2. Structure also affects gravitational water. In platy structure movement of gravitational water is slow and water stagnates in the soil. Granular and crumby structure help to improve gravitational water movement. In clayey soils having single-grain structure, the gravitational water percolates more slowly. If clay soils form aggregates (granular structure), the movement of gravitational water improves.
Factors Controlling Amount of Capillary Water:
The amount of capillary water that a soil is able to hold varies considerably.
There are four main factors that are responsible for variation in the amount of capillary water:
(1) Surface tension of the water film,
(2) Soil texture,
(3) Soil structure, and
(4) Organic matter.
1. Surface tension:
An increase in surface tension increases the amount of capillary water.
2. Soil texture:
The finer the texture of a soil the greater the amount of capillary water it holds. This is mainly due to the greater surface area and a greater number of micro pore spaces.
3. Soil structure:
Platy structure contains more water than granular structure.
4. Organic matter:
The presence of organic matter helps to increase the capillary capacity of a soil. Organic matter itself has a great capillary capacity. Un-decomposed organic matter is generally porous having a large surface area which helps to hold more capillary water. The humus that is formed on decomposition has a great capacity for absorbing and holding water. Hence, the presence of organic matter in soil controls the amount of capillary water.
Factor Affecting Hygroscopic Water:
Hygroscopic water is held on the surface of colloidal particles by the dipole orientation of water molecules. The amount of hygroscopic water varies inversely with the size of the soil particles. The smaller the particle the greater the amount of hygroscopic water it adsorbs. Fine texture soils like clay contain more hygroscopic water than coarse texture soils.
Not only the amount of clay but also its nature influences the amount of hygroscopic water. Clay minerals of the montmorillonite type with their large surface area adsorb more water than those of the kaolinite type, while illite minerals are intermediate.
Biological Classification of Soil Water:
There is a definite relationship between moisture retention and its utilisation by plants. This classification is based on the availability of water to the plant.
Soil moisture can be divided into three parts:
1. Available water:
The available water is that water which lies between wilting coefficient and field capacity. It is obtained by subtracting wilting coefficient from moisture equivalent (Fig. 4.5).
2. Unavailable water:
The unavailable water includes the whole of the hygroscopic water plus a part of the capillary water below the wilting point.
3. Super-available or Superfluous water:
The water beyond the field capacity stage is said to be super-available. It includes gravitational water plus a part of the capillary water removed from large interstices. This water is unavailable for the use of plants. The presence of super-available water in a soil for any extended period is harmful to plant growth because of the lack of air.

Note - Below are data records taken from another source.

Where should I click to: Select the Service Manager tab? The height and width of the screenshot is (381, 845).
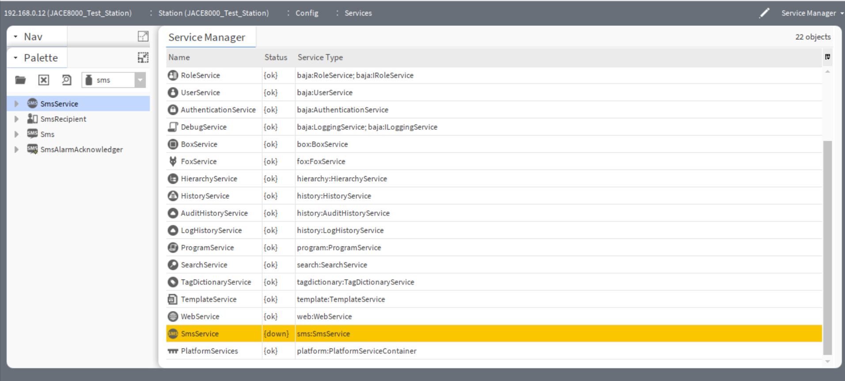[206, 38]
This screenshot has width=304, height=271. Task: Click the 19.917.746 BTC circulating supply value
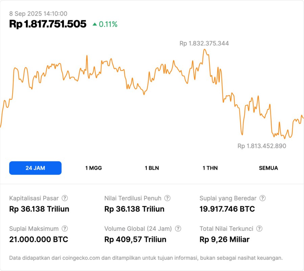click(x=227, y=209)
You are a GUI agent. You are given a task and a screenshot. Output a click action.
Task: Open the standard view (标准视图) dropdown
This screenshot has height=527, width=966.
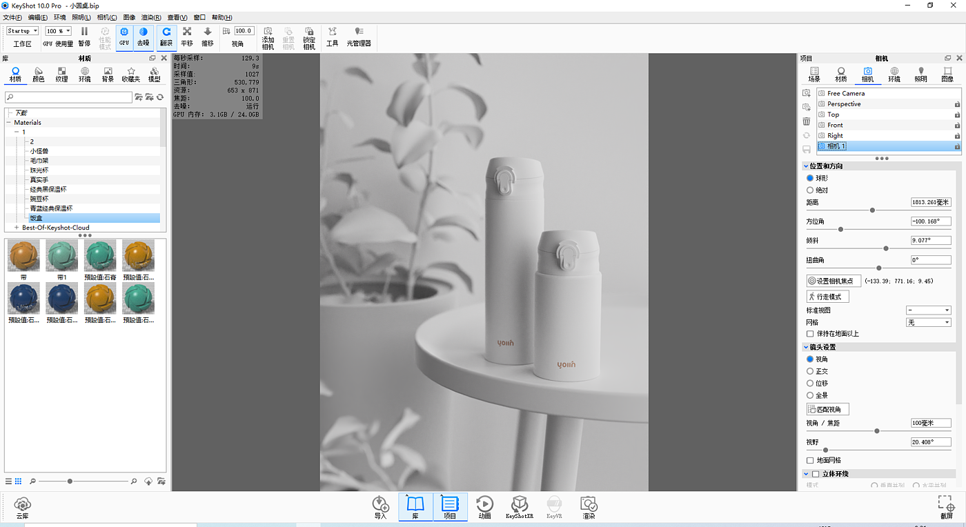pyautogui.click(x=928, y=310)
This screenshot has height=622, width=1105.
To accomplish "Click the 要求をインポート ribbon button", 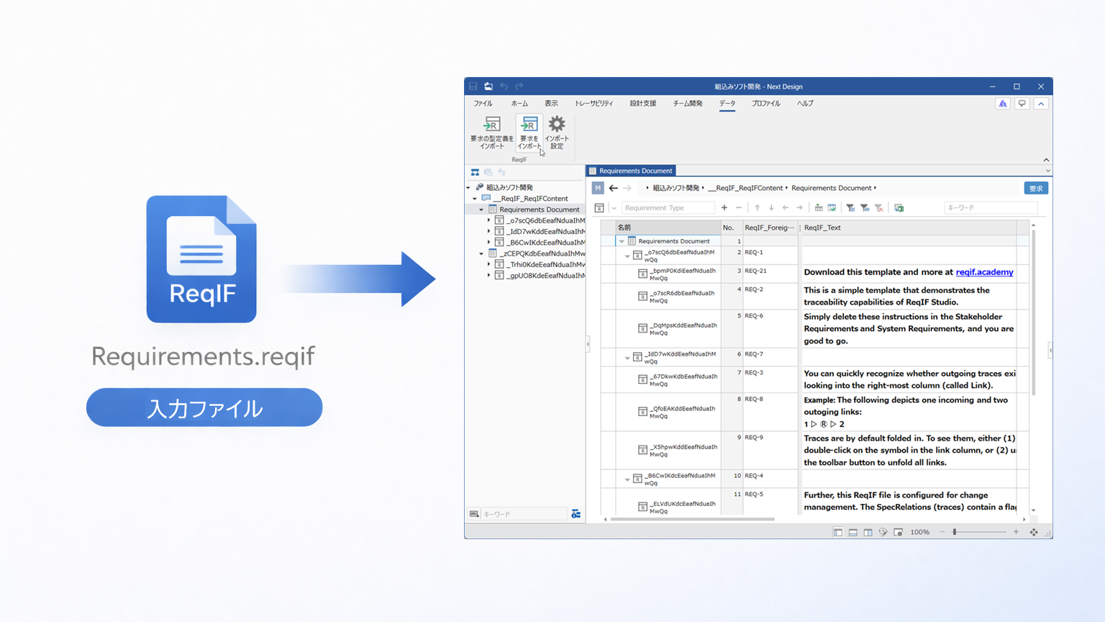I will (529, 125).
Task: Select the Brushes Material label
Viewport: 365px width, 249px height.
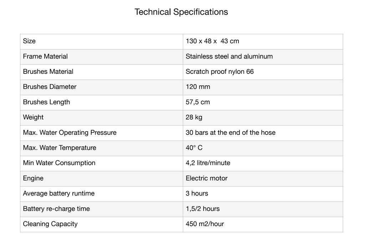Action: click(x=48, y=72)
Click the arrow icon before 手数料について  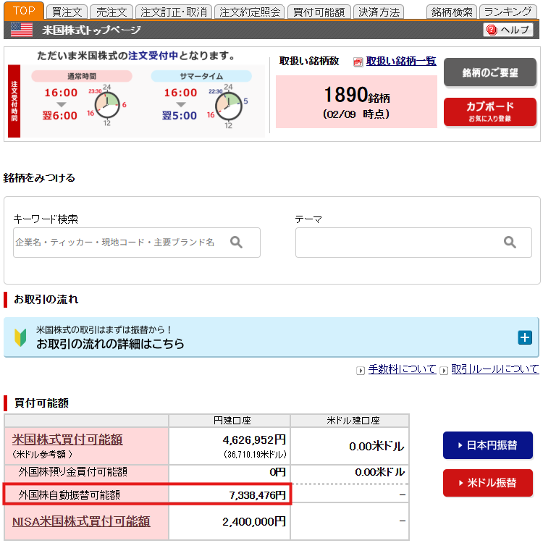(x=361, y=370)
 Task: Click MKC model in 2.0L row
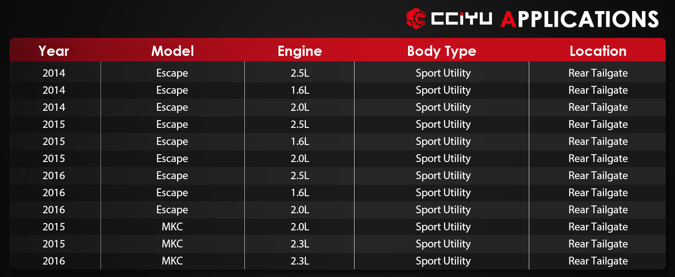coord(172,227)
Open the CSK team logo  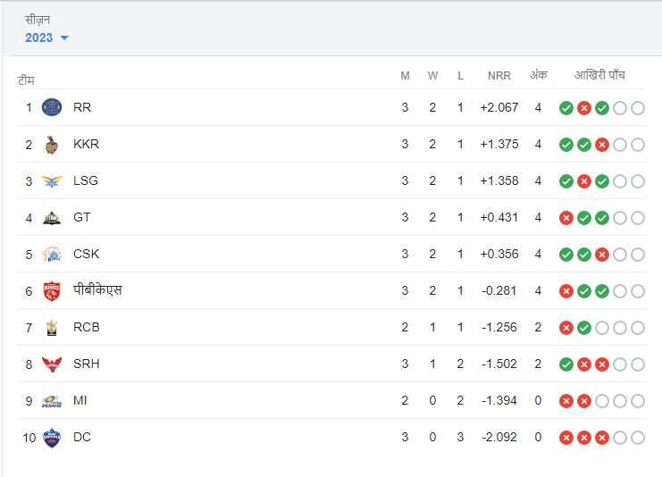tap(52, 255)
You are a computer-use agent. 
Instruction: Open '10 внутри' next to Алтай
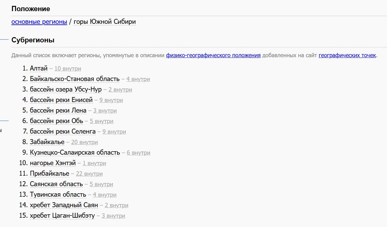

While the various terms employed to describe soil water physically and biologically are useful in a practical way, but they are semi-quantitative. For example, measurement of field capacity tends to be arbitrary. Measurement of field capacity is affected by initial soil moisture before wetting the soil, removal by plants and surface evaporation etc. These facts stress that there is no clear line of demarcation between different “forms” of soil water.